Blog Post

Tekton optimizations for Kubeflow Pipelines 2.0

Challenges and benefits of the new Kubeflow Pipelines capabilities


LikeSave



Kubeflow Pipelines on Tekton is an open source machine learning workflow platform for building and deploying portable, scalable machine learning workflows on Kubernetes and Red Hat OpenShift. The Kubeflow Pipelines project is the core for Watson Pipelines, which is the Watson Studio offering that allows users to create repeatable and scheduled flows that automate notebook, data refinery, and machine learning pipelines on the Watsonx Platform. With Kubeflow Pipelines on Tekton V2.0 release, it's now much more scalable with enriched metadata.

In Kubeflow Pipelines V1, the pipeline spec that describes ML flows is platform-dependent, which makes it challenging to bring your ML flows to other pipeline frameworks. To lower the barrier, Kubeflow Pipelines V2.0 is built on a new Intermediate Representation (IR). It's a generic component/step-oriented specification that fits container orchestration frameworks. With Kubeflow Pipelines on Tekton 2.0, the user experience between Argo and Tekton became more seamless.

This blog reviews the challenges and benefits of having Kubeflow Pipelines V2.0 support multiple backends, and then cover some Tekton-specific optimizations on Kubeflow Pipelines that can benefit other backend providers.

Kubeflow Pipelines V2.0 design

In Kubeflow Pipelines V1, the pipeline spec describing ML flows is platform-dependent on all the clients including Web UI, Python SDK, and most backend microservices. Furthermore, the metadata in Kubeflow Pipelines V1 are preliminary data that do not provide useful information within the pipeline execution itself. Therefore, Kubeflow Pipelines V2.0 is aimed to address these two major limitations with a new design.

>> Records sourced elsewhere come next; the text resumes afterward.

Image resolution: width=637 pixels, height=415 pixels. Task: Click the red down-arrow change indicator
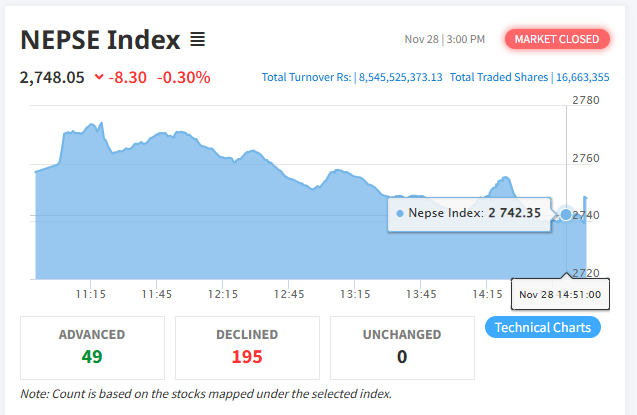[99, 76]
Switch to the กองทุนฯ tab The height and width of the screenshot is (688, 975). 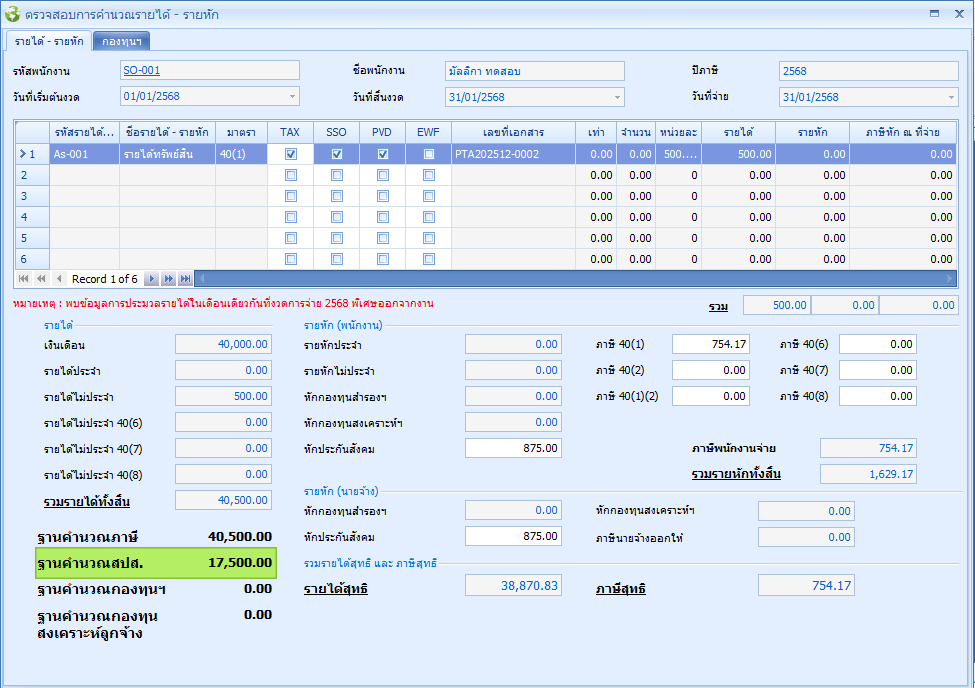pyautogui.click(x=121, y=41)
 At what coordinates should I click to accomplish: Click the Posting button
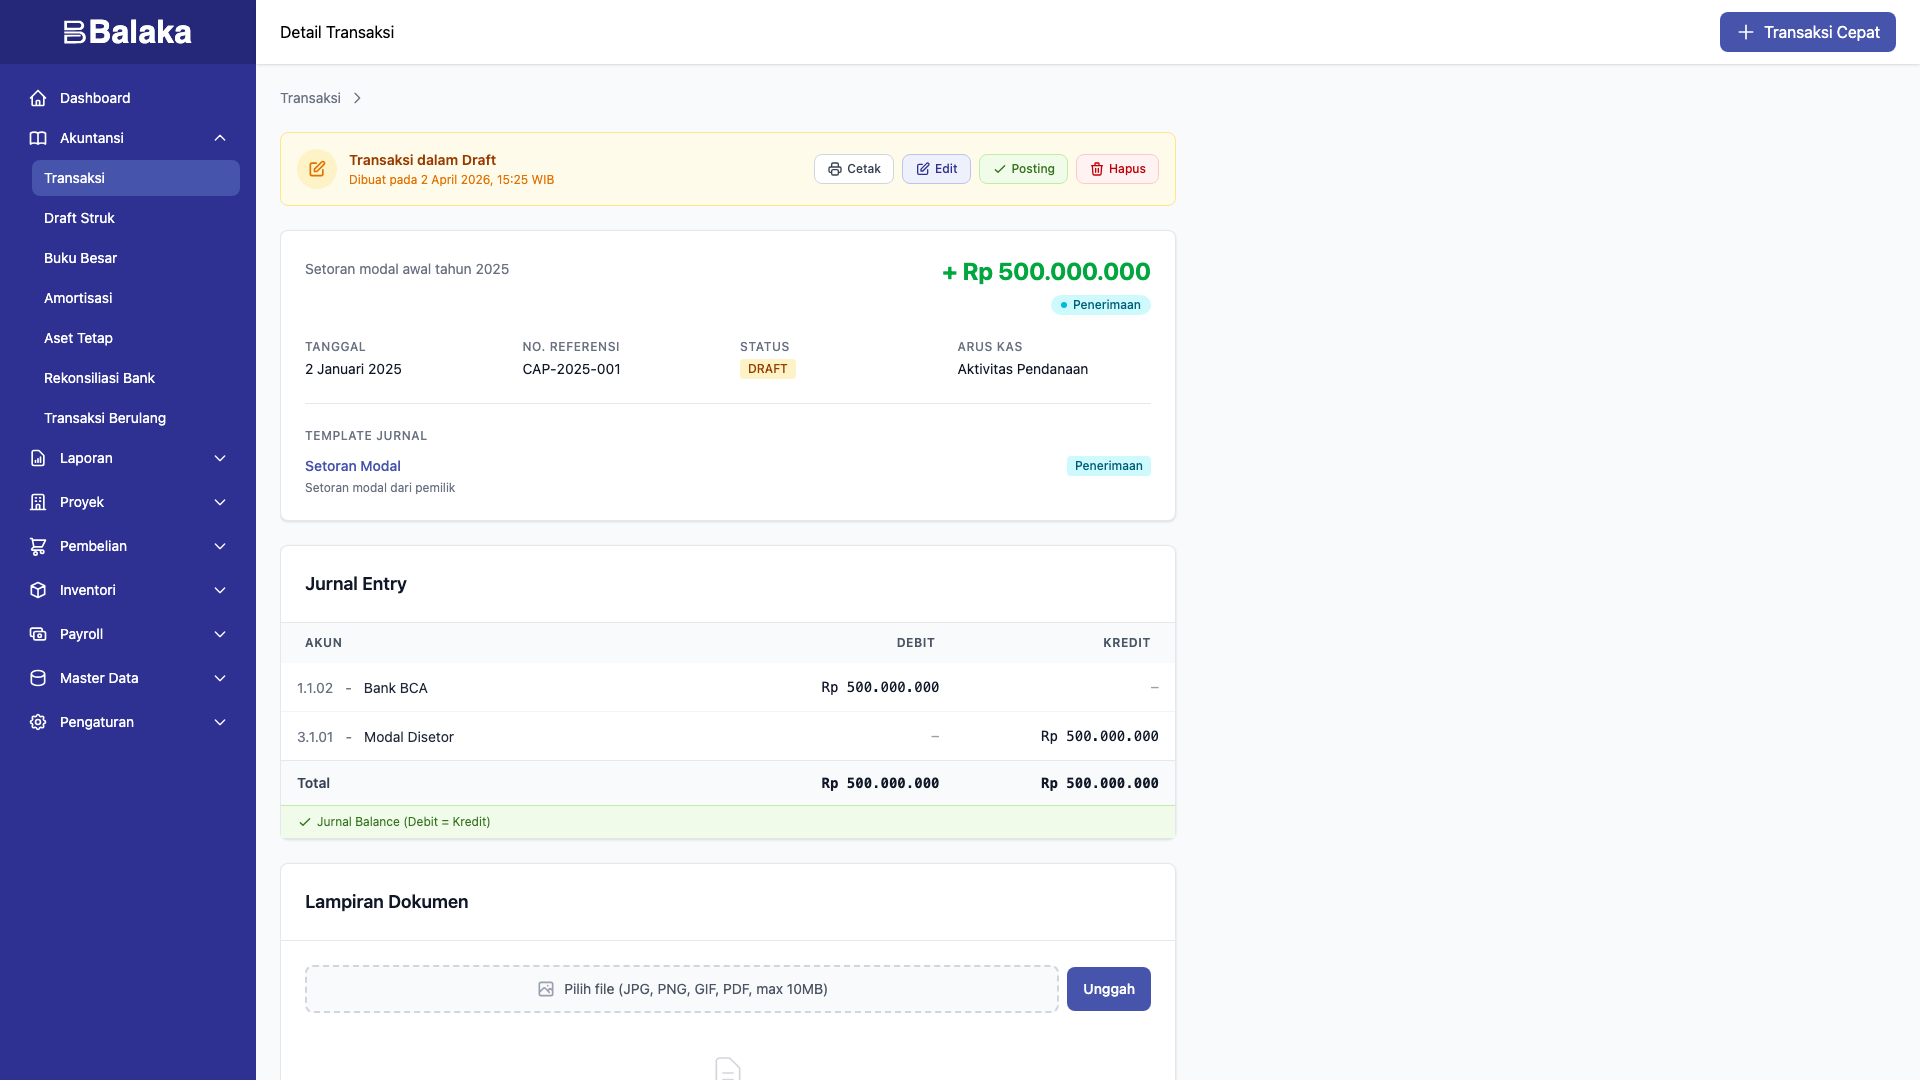[x=1023, y=169]
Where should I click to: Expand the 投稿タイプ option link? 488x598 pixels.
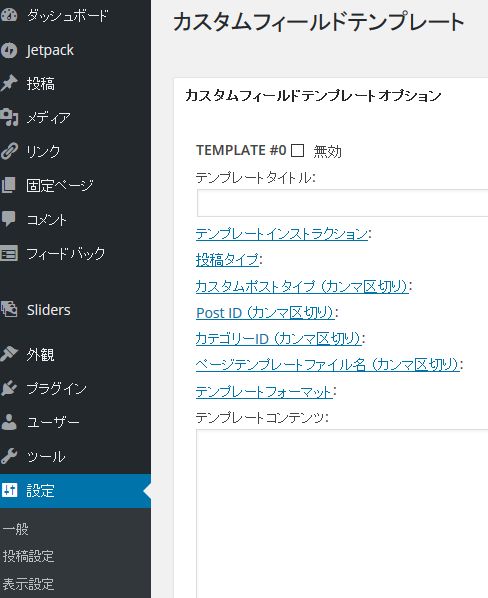coord(227,260)
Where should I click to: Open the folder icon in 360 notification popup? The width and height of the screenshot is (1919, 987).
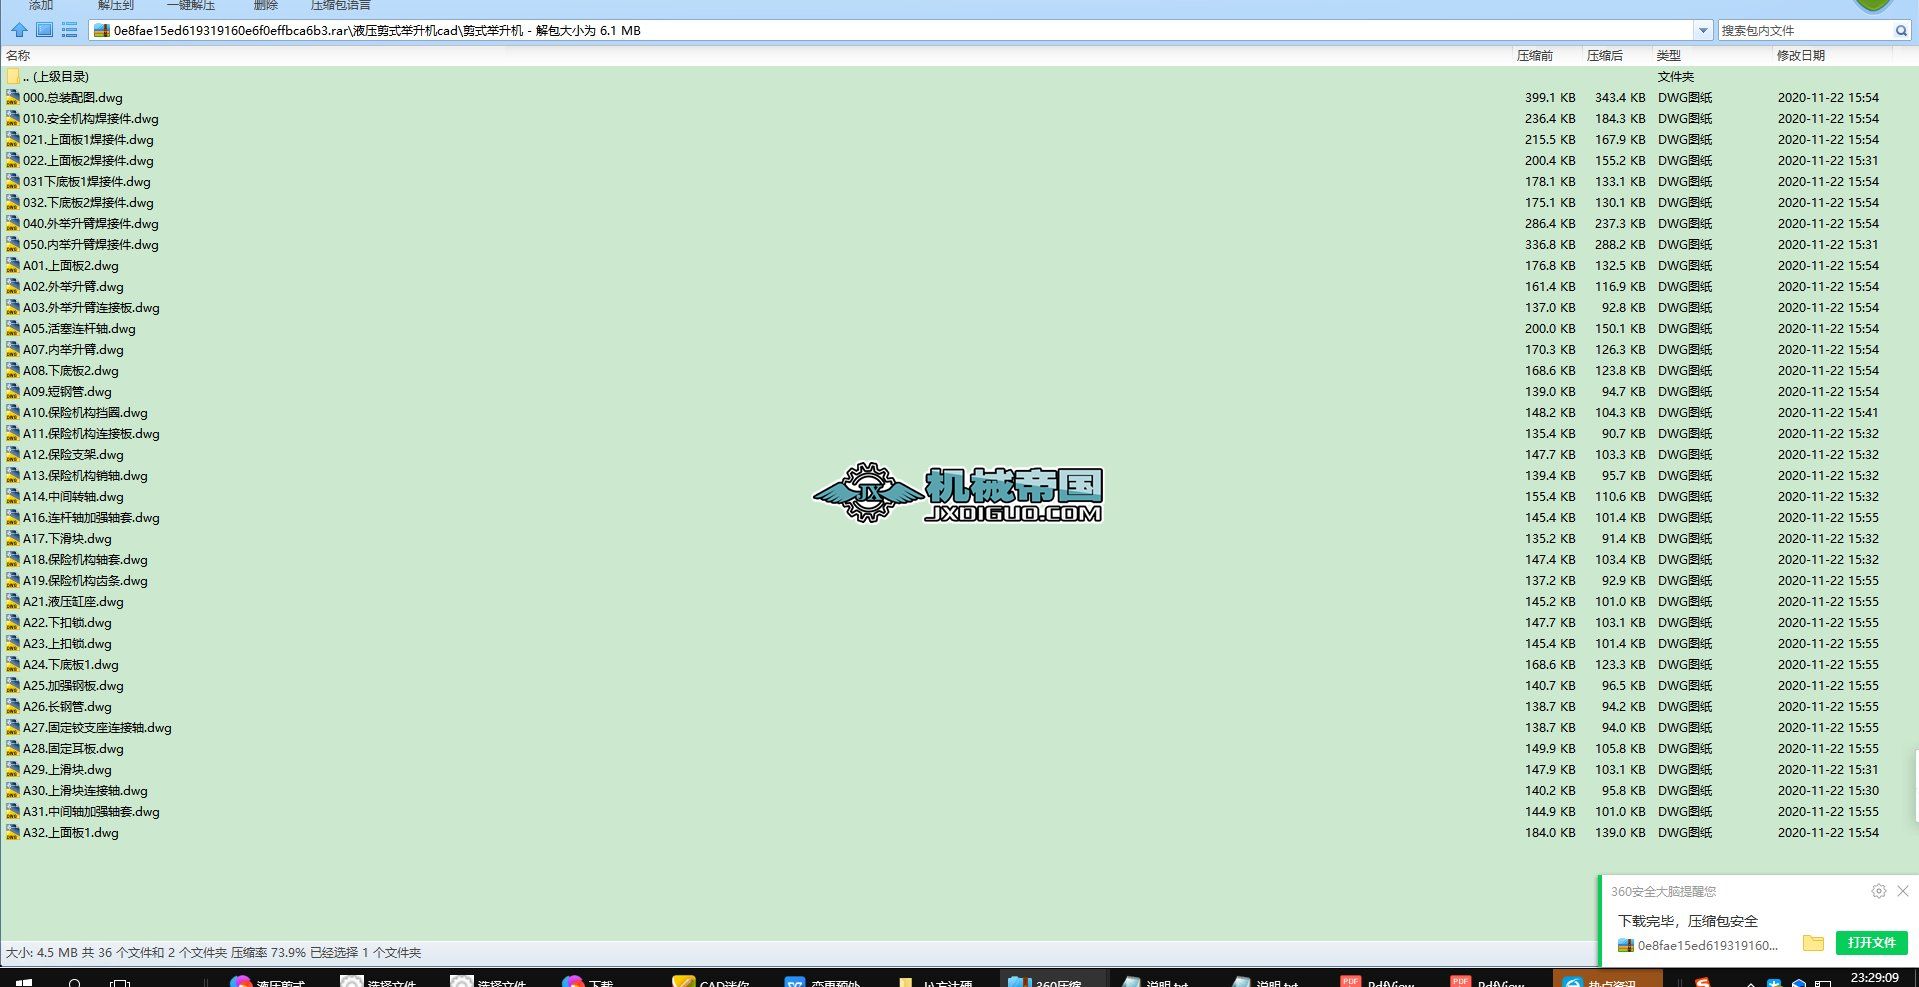(1815, 942)
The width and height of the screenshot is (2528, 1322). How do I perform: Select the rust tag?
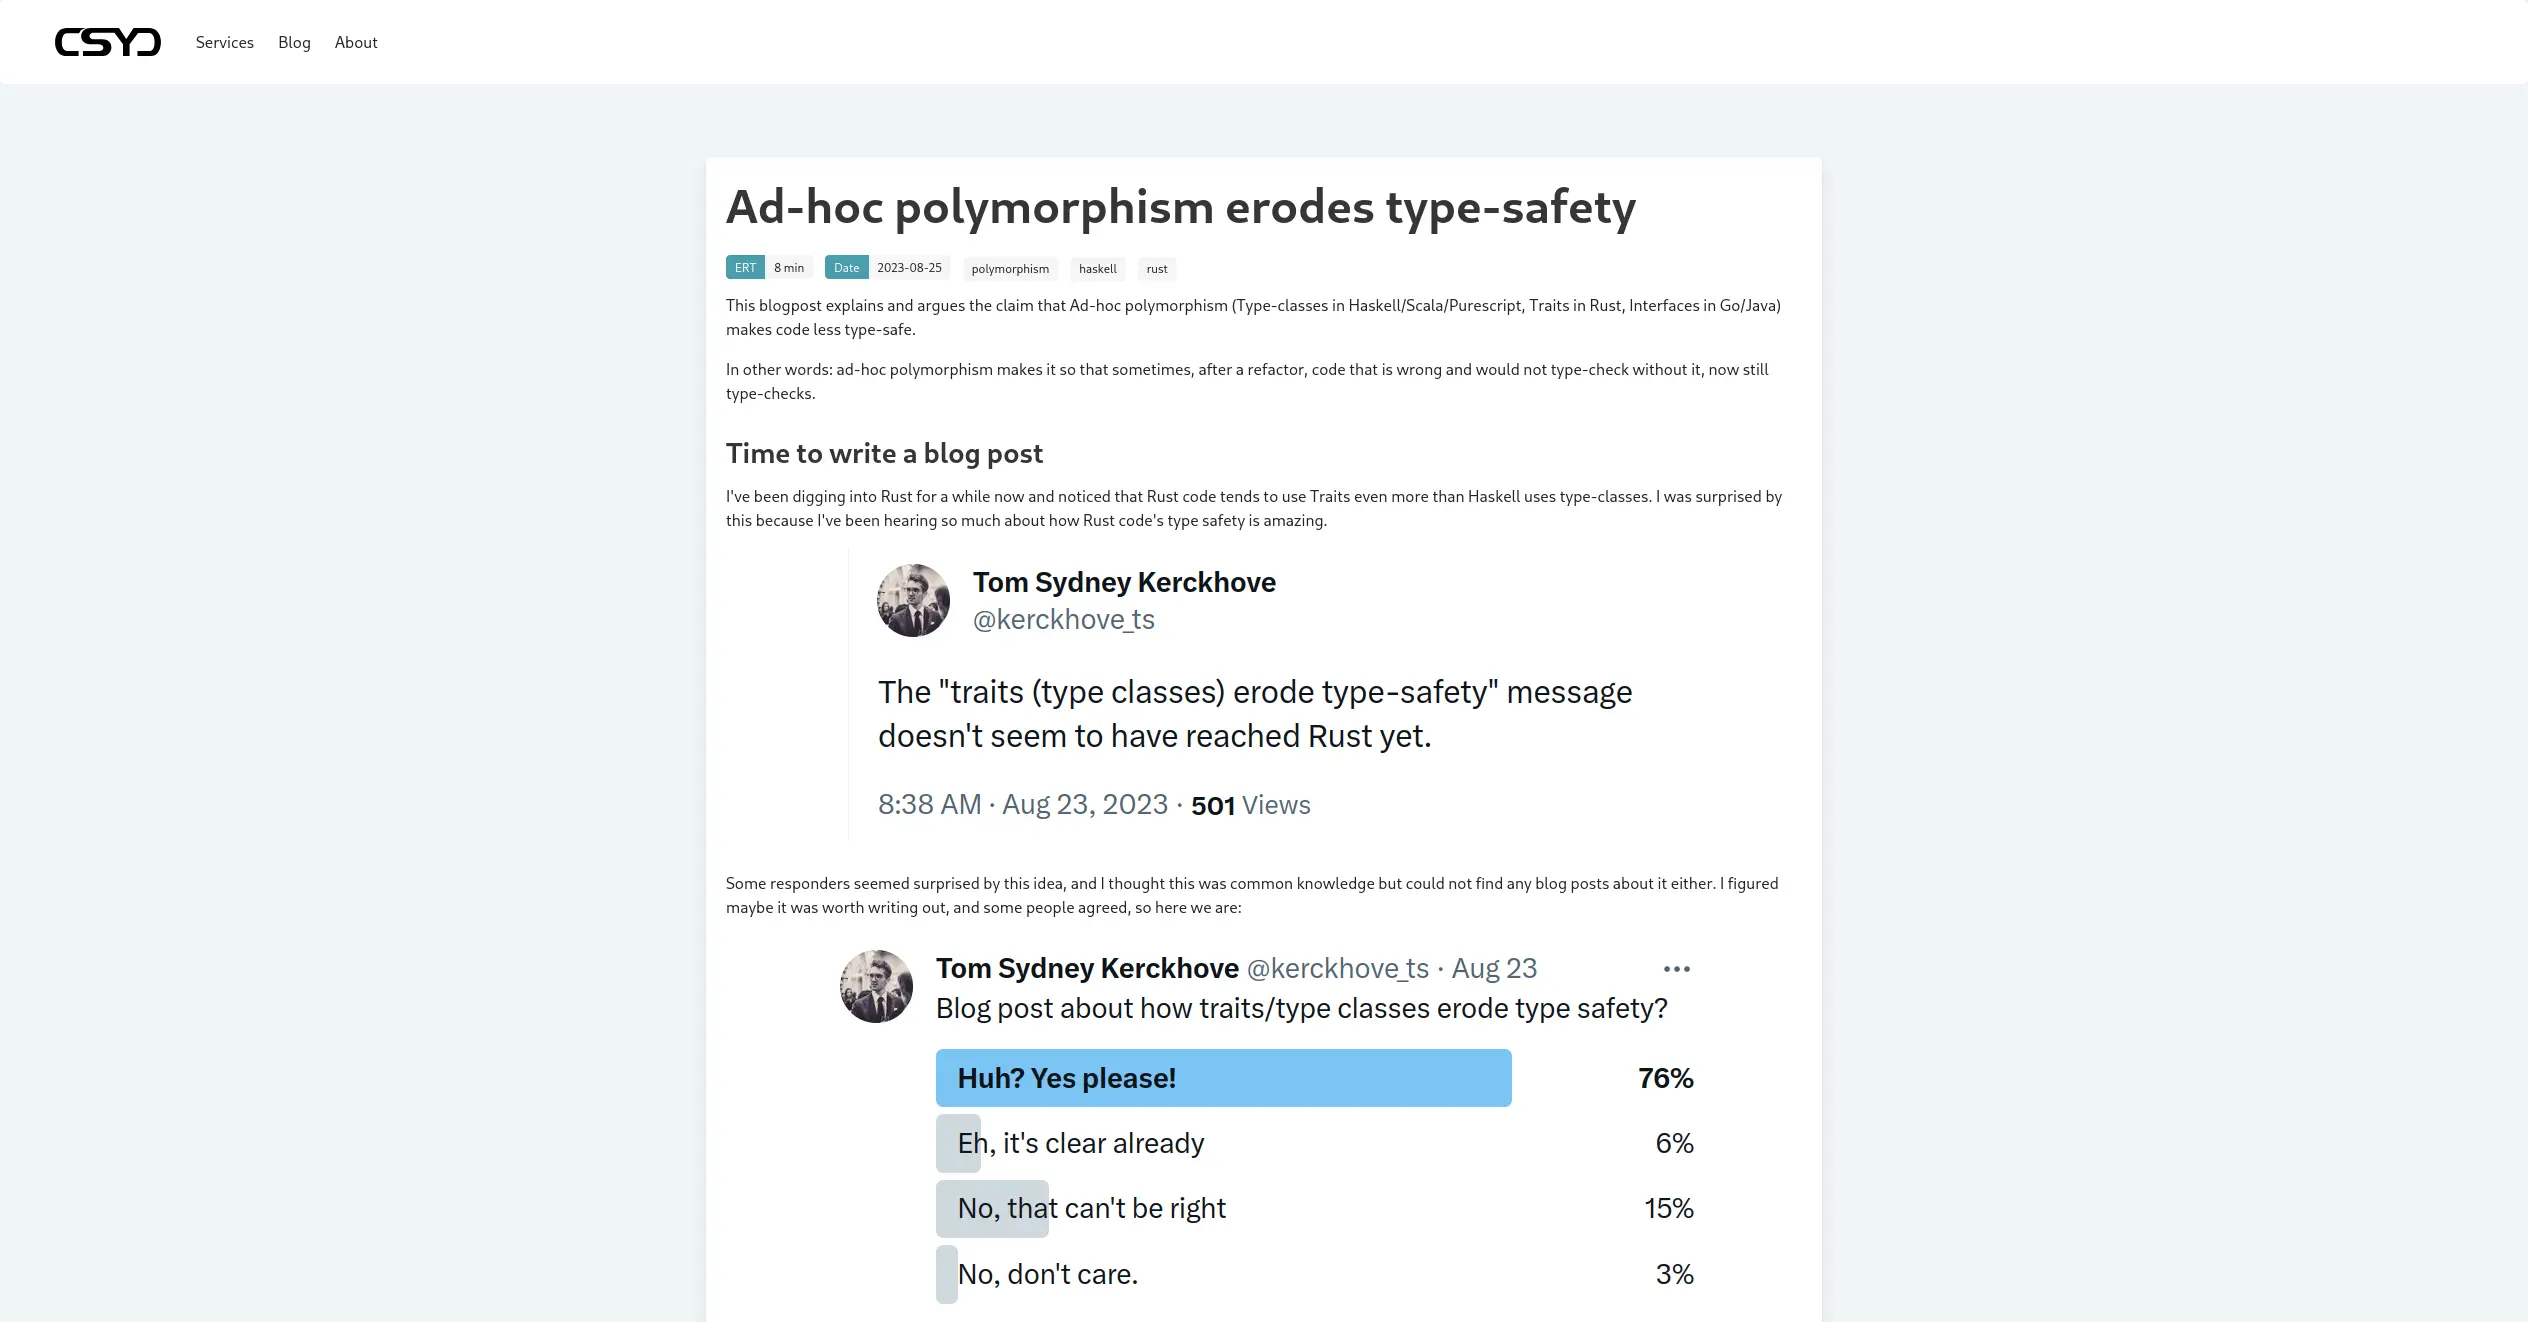click(1157, 268)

Kubeflow Pipelines V2.0 is designed with the following major features:

  • Authoring end-to-end ML workflows natively in Python
  • Creating fully customized ML components or using an ecosystem of existing components
  • Easily managing, tracking, and visualizing pipeline definitions, runs, experiments, and ML artifacts
  • Efficiently using compute resources through parallel task execution and through caching to eliminate redundant executions
  • Maintaining cross-platform pipeline portability through a platform-neutral IR YAML pipeline definition

To achieve these features in the new design, the new Kubeflow Pipelines pipeline definition is defined in a universal IR format that takes in dynamic metadata updates as part of the pipeline execution. So, Kubeflow Pipelines V2.0 introduced the concepts "driver" and "publisher" on each part of the pipelines and tasks to produce real-time metadata, handle cache and condition, and update pipeline status.

At the pipeline level, the driver is responsible for configuring the runtime, checking for caching decisions, producing execution ID for its dependent tasks, and updating all the information back to the metadata service. If the pipeline is not cached and being executed, the publisher takes in the parameters, artifacts, and the execution context produced at the end of the pipeline and report back to the metadata service. These steps cover all the necessary information that the users need from configuring the pipeline runtime and receiving metadata and pipeline status updates.

At the task level, the driver is responsible for checking for caching decisions, producing execution ID for its dependent tasks, and updating all the information back to the metadata service. In addition, it produces the executor-input, which represents the dynamic pod configuration at run time. Because the Tekton pipeline itself only supports static configuration out of the box, it limited the pipeline to define a pod spec configuration before running. By leveraging the new Kubeflow Pipelines V2.0 design, the pod spec can be modified and optimized dynamically based on real-time pipeline running conditions.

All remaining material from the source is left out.